**Your goal:**
Retype every entry word for word.

**Given data:**
+ + + +

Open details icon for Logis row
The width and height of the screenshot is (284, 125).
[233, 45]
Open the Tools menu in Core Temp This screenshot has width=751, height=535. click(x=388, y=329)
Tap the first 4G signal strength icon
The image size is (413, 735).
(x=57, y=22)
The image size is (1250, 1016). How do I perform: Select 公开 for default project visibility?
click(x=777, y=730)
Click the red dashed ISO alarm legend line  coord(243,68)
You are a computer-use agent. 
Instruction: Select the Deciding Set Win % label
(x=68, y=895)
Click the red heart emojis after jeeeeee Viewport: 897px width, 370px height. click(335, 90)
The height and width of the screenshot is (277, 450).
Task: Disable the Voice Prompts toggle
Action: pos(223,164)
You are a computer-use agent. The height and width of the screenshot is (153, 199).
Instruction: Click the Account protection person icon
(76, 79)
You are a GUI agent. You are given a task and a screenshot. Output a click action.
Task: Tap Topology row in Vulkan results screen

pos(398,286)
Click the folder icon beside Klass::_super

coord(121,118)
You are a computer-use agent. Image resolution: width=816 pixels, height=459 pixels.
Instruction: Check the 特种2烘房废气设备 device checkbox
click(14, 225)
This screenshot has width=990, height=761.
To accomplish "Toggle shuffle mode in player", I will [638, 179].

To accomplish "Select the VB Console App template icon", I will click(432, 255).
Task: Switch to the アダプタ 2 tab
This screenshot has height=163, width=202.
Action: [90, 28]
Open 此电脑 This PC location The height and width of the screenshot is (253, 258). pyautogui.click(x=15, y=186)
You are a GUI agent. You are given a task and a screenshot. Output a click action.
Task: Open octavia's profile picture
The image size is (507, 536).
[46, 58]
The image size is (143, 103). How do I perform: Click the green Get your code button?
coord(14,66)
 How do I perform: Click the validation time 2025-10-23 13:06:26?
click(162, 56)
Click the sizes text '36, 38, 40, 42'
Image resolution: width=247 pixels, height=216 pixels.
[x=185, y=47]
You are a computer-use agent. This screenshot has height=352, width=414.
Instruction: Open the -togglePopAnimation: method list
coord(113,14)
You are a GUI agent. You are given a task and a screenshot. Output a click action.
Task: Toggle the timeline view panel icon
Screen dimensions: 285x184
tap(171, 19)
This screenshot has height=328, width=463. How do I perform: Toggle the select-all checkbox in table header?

+ + + +

**Answer for the task:**
Open details icon for Logis row
The width and height of the screenshot is (284, 125).
[233, 45]
Open the Tools menu in Core Temp This screenshot has width=751, height=535. click(x=388, y=329)
Tap the first 4G signal strength icon
The image size is (413, 735).
(x=57, y=22)
The image size is (1250, 1016). How do I perform: Select 公开 for default project visibility?
click(x=777, y=730)
Click the red dashed ISO alarm legend line  coord(243,68)
You are a computer-use agent. 
Instruction: Select the Deciding Set Win % label
(x=68, y=895)
Click the red heart emojis after jeeeeee Viewport: 897px width, 370px height. click(335, 90)
The height and width of the screenshot is (277, 450).
Task: Disable the Voice Prompts toggle
Action: pos(223,164)
You are a computer-use agent. The height and width of the screenshot is (153, 199).
Instruction: Click the Account protection person icon
(76, 79)
You are a GUI agent. You are given a task and a screenshot. Output a click action.
Task: Tap Topology row in Vulkan results screen

pos(398,286)
Click the folder icon beside Klass::_super

coord(121,118)
You are a computer-use agent. Image resolution: width=816 pixels, height=459 pixels.
Instruction: Check the 特种2烘房废气设备 device checkbox
click(14, 225)
This screenshot has width=990, height=761.
To accomplish "Toggle shuffle mode in player", I will [638, 179].

To accomplish "Select the VB Console App template icon", I will click(432, 255).
Task: Switch to the アダプタ 2 tab
This screenshot has height=163, width=202.
Action: [90, 28]
Open 此电脑 This PC location The height and width of the screenshot is (253, 258). pyautogui.click(x=15, y=186)
You are a GUI agent. You are given a task and a screenshot. Output a click action.
Task: Open octavia's profile picture
The image size is (507, 536).
[46, 58]
The image size is (143, 103). How do I perform: Click the green Get your code button?
coord(14,66)
 How do I perform: Click the validation time 2025-10-23 13:06:26?
click(162, 56)
Click the sizes text '36, 38, 40, 42'
Image resolution: width=247 pixels, height=216 pixels.
[x=185, y=47]
You are a computer-use agent. This screenshot has height=352, width=414.
Instruction: Open the -togglePopAnimation: method list
coord(113,14)
You are a GUI agent. You are given a task and a screenshot. Output a click action.
Task: Toggle the timeline view panel icon
Screen dimensions: 285x184
tap(171, 19)
This screenshot has height=328, width=463. How do I perform: Toggle the select-all checkbox in table header?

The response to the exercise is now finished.